Search code examples
pythonprocess-pool

Parallel processing with ProcessPoolExecutor


I have a huge list of elements which somehow must be processed. I know that it can be done with Process from multiprocessing by:

pr1 = Process(calculation_function, (args, ))
pr1.start()
pr1.join()

and so I can create lets say 10 processes and pass arguments split by 10 to args. And then job is done.

But I do not want to create it manually and calculate it manually. Instead I want to use ProcessPoolExecutor and I am doing it like this:

executor = ProcessPoolExecutor(max_workers=10)
executor.map(calculation, (list_to_process,))

calculation is my function which do the job.

def calculation(list_to_process):
    for element in list_to_process:
        # .... doing the job

list_to_process is my list to be processed.

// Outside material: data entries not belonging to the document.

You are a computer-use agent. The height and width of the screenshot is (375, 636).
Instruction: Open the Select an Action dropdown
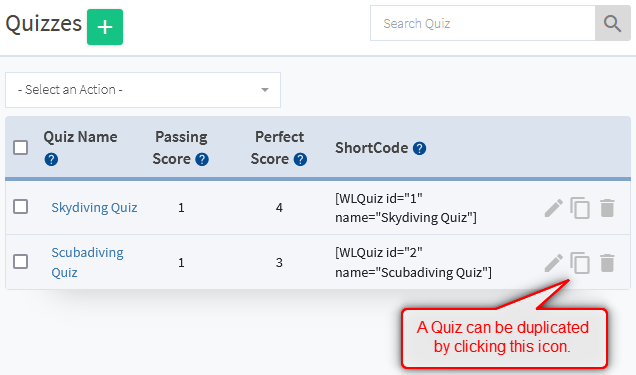click(x=143, y=90)
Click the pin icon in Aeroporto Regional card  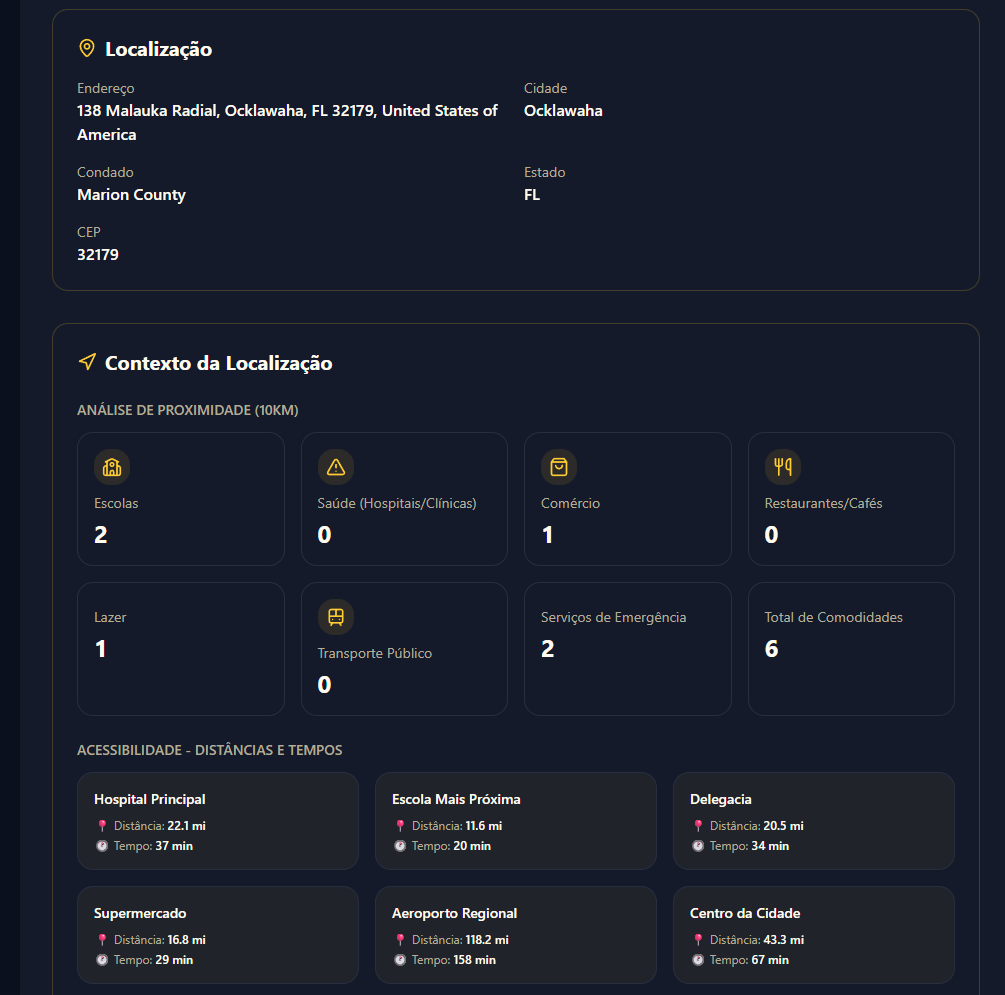400,940
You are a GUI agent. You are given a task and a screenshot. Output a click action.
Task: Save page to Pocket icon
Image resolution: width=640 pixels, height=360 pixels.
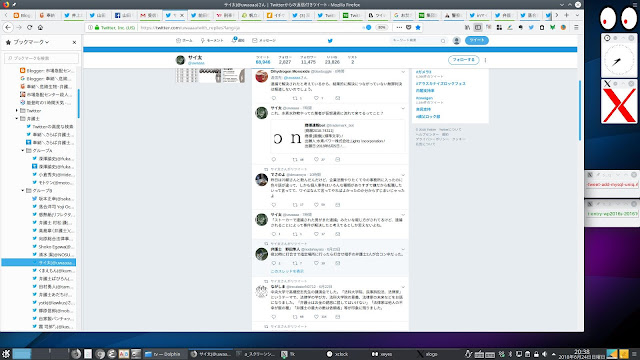tap(409, 27)
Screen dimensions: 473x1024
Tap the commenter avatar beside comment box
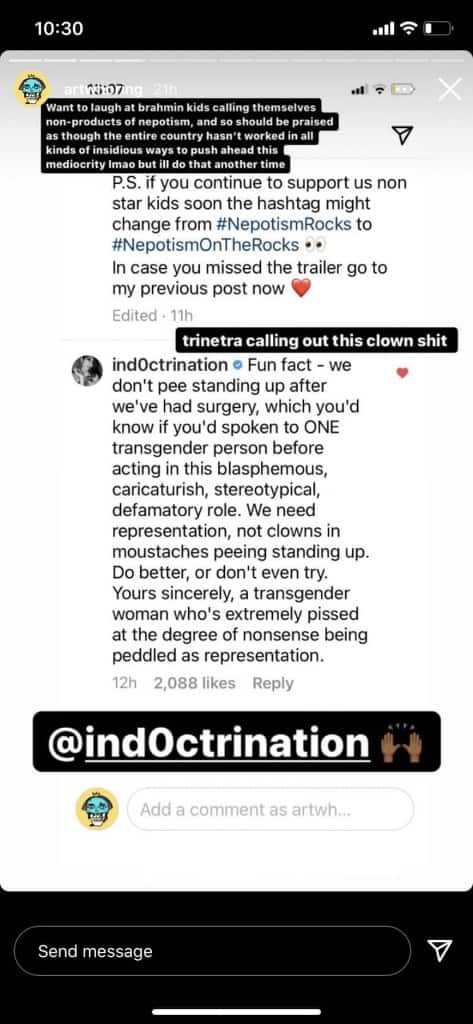[97, 808]
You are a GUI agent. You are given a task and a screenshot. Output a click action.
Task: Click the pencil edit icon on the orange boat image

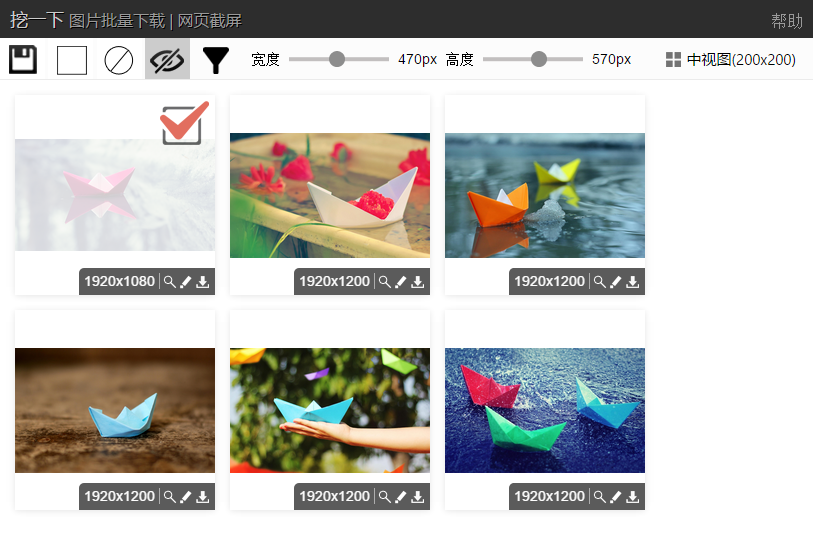pos(615,282)
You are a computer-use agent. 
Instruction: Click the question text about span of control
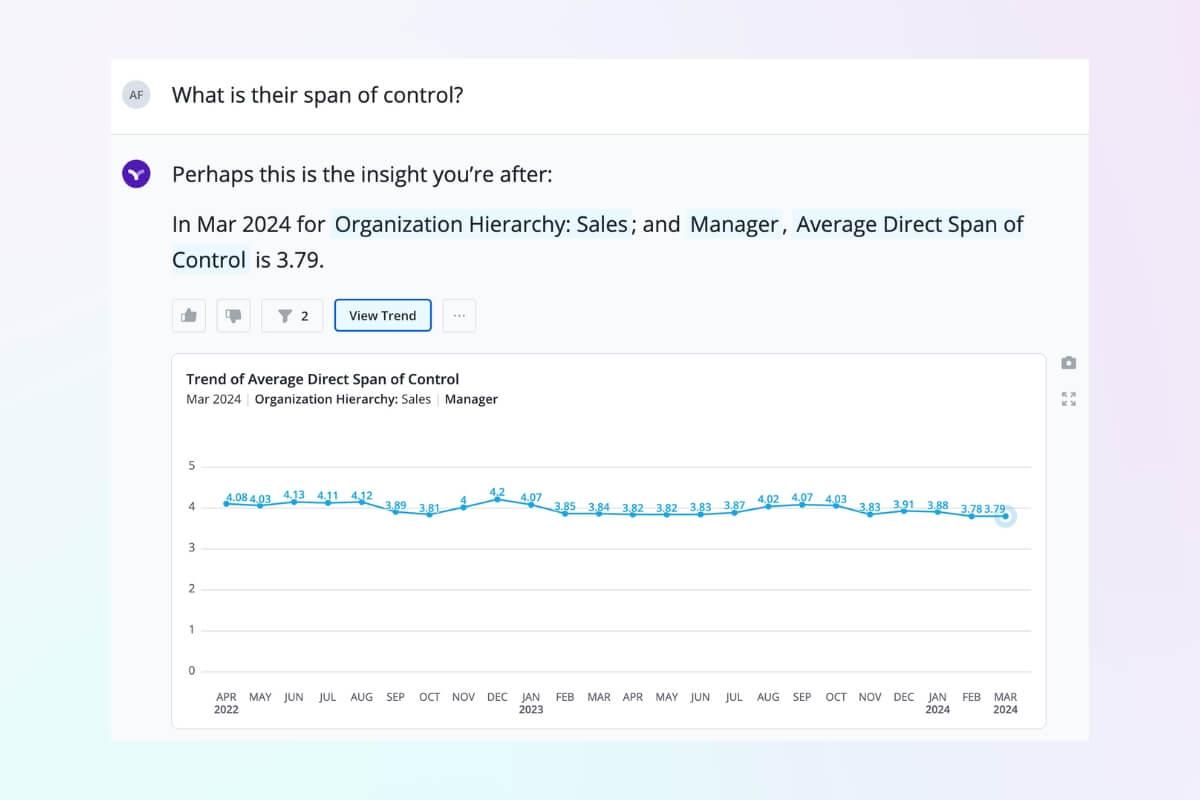(318, 95)
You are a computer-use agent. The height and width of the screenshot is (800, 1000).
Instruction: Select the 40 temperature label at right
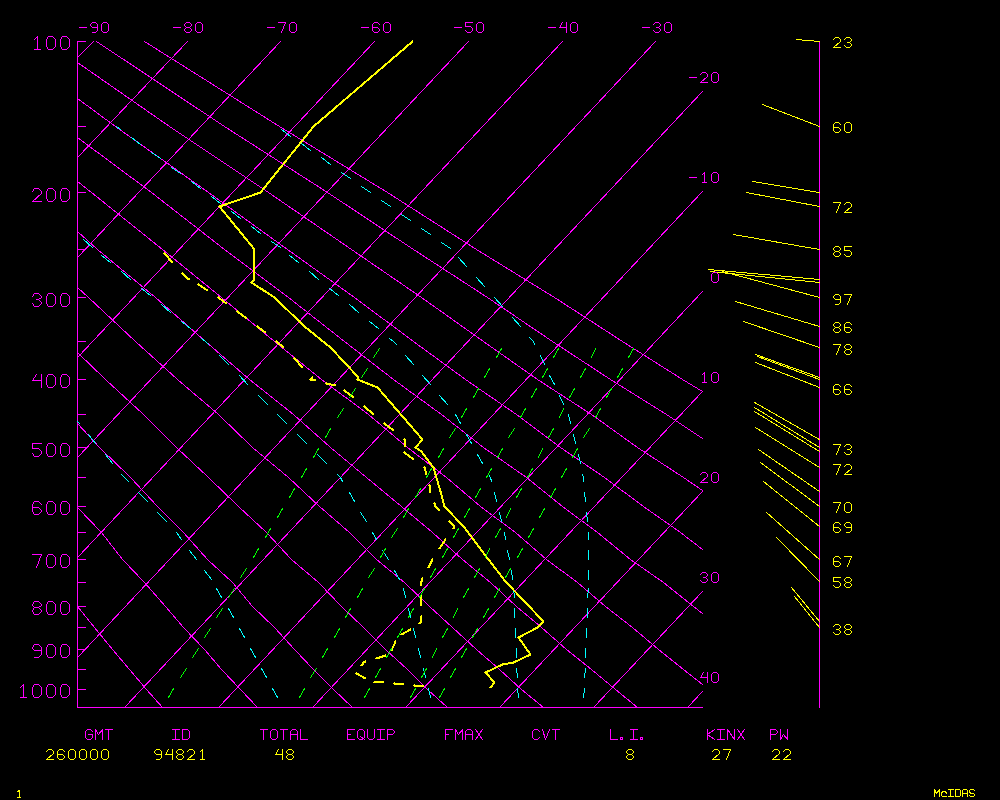tap(709, 678)
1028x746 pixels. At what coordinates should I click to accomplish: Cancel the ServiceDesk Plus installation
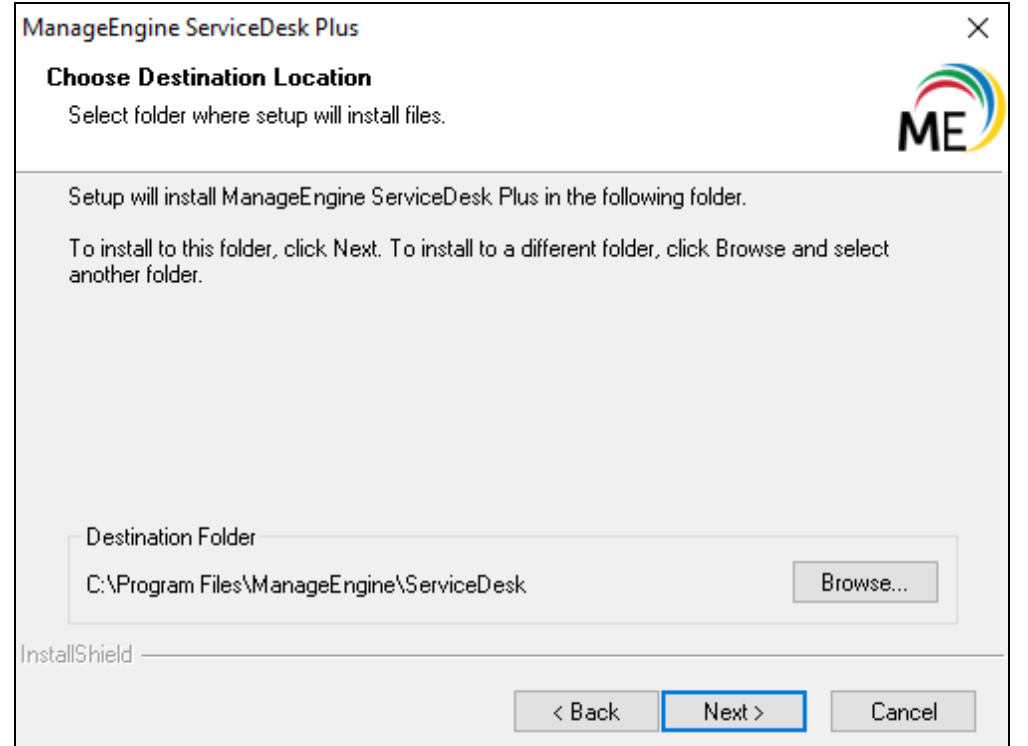[903, 712]
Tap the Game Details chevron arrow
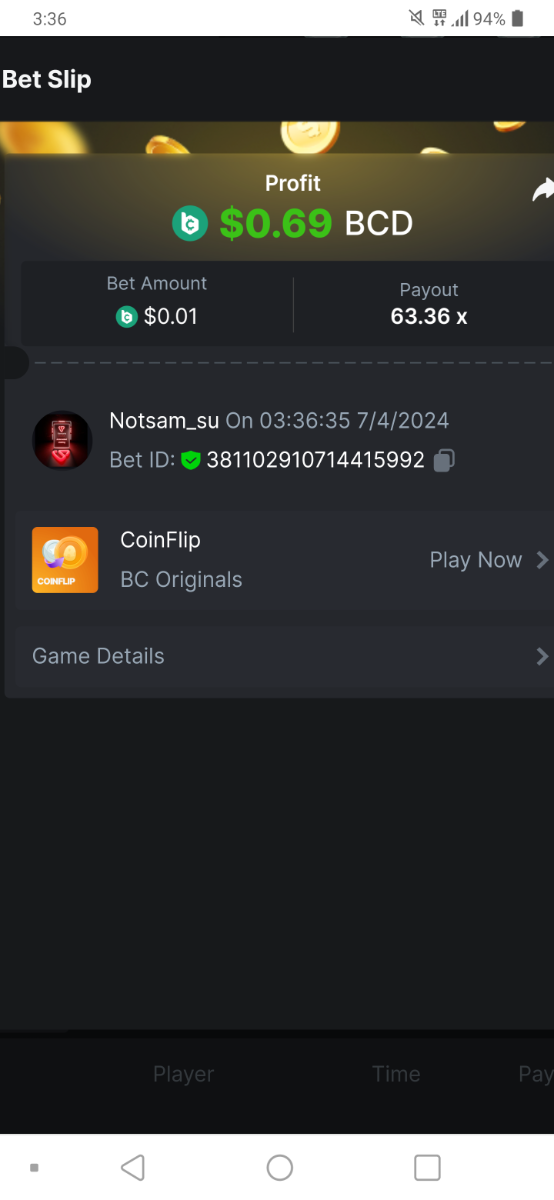Image resolution: width=554 pixels, height=1200 pixels. [543, 656]
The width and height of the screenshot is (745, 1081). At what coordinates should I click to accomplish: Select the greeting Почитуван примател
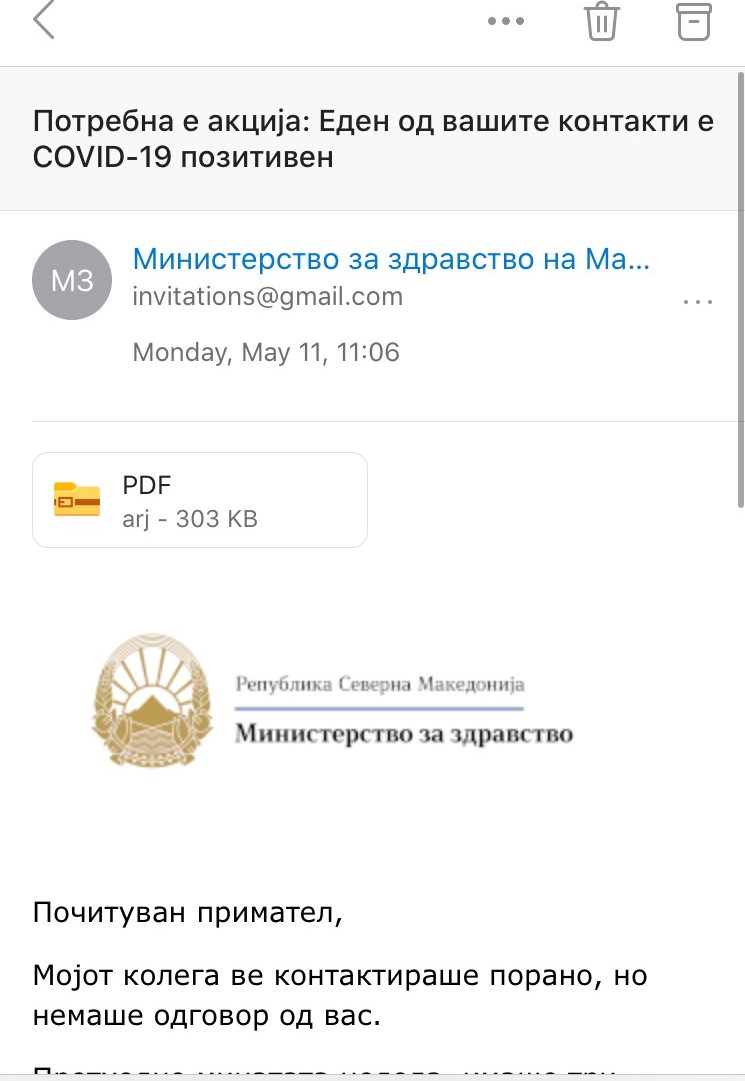pyautogui.click(x=187, y=913)
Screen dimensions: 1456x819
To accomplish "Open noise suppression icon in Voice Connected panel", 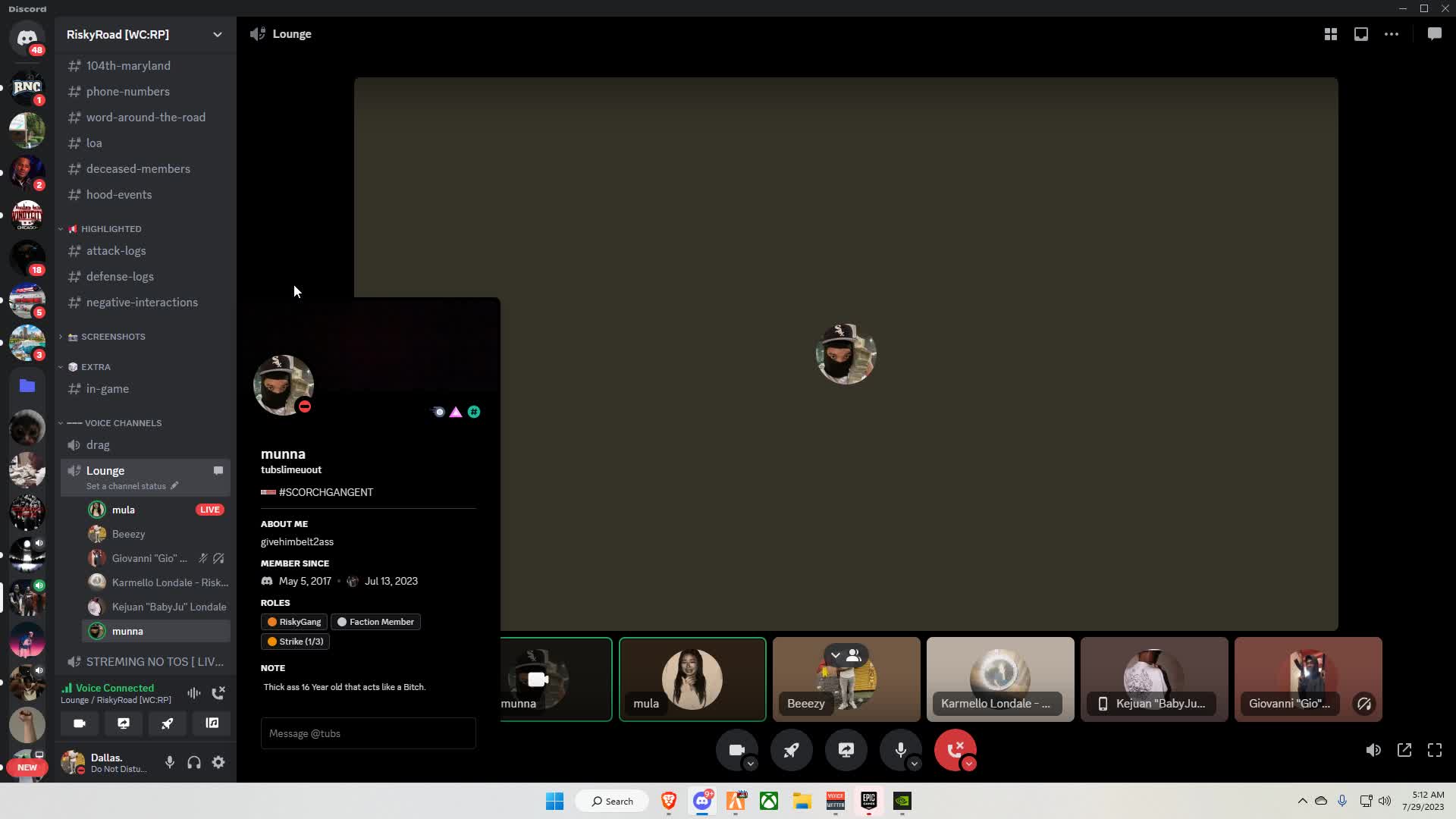I will tap(194, 692).
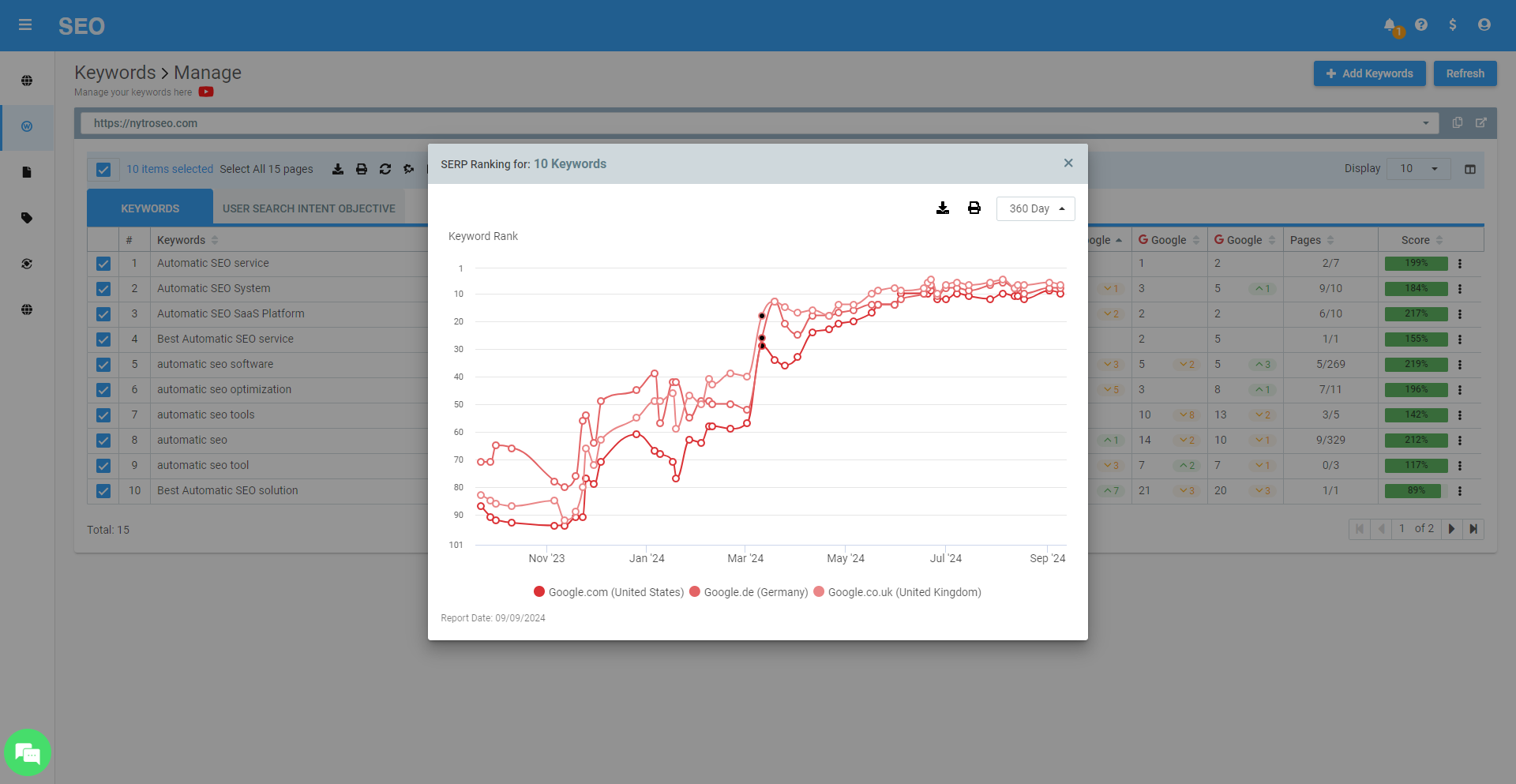Open the website URL dropdown arrow
The height and width of the screenshot is (784, 1516).
[1426, 123]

But instead after running this code, iteration on loop goes just one time. I thought that

executor = ProcessPoolExecutor(max_workers=10)
executor.map(calculation, (list_to_process,))

is the same as this 10 times:

pr1 = Process(calculation, (list_to_process, ))
pr1.start()
pr1.join()

But it seems to be wrong.

How to achieve real multiprocessing by ProcessPoolExecutor?


Solution

  • Remove the for loop from your calculation function. Now that you're using ProcessPoolExecutor.map, that map() call is your loop, the difference being that each element in the list is sent to a different process. E.g.

    def calculation(item):
        print('[pid:%s] performing calculation on %s' % (os.getpid(), item))
        time.sleep(5)
        print('[pid:%s] done!' % os.getpid())
        return item ** 2
    
    executor = ProcessPoolExecutor(max_workers=5)
    list_to_process = range(10)
    result = executor.map(calculation, list_to_process)
    

    You'll see something in the terminal like:

    [pid:23988] performing calculation on 0
    [pid:10360] performing calculation on 1
    [pid:13348] performing calculation on 2
    [pid:24032] performing calculation on 3
    [pid:18028] performing calculation on 4
    [pid:23988] done!
    [pid:23988] performing calculation on 5
    [pid:10360] done!
    [pid:13348] done!
    [pid:10360] performing calculation on 6
    [pid:13348] performing calculation on 7
    [pid:18028] done!
    [pid:24032] done!
    [pid:18028] performing calculation on 8
    [pid:24032] performing calculation on 9
    [pid:23988] done!
    [pid:10360] done!
    [pid:13348] done!
    [pid:18028] done!
    [pid:24032] done!
    

    Though the order of events will be effectively random. The return value (at least in my Python version), is actually an itertools.chain object for some reason. But that's an implementation detail. You can return the result as a list like:

    >>> list(result)
    [0, 1, 4, 9, 16, 25, 36, 49, 64, 81]
    

    In your example code you've instead passed a single-element tuple (list_to_process,) so that's just going to pass your full list to one process.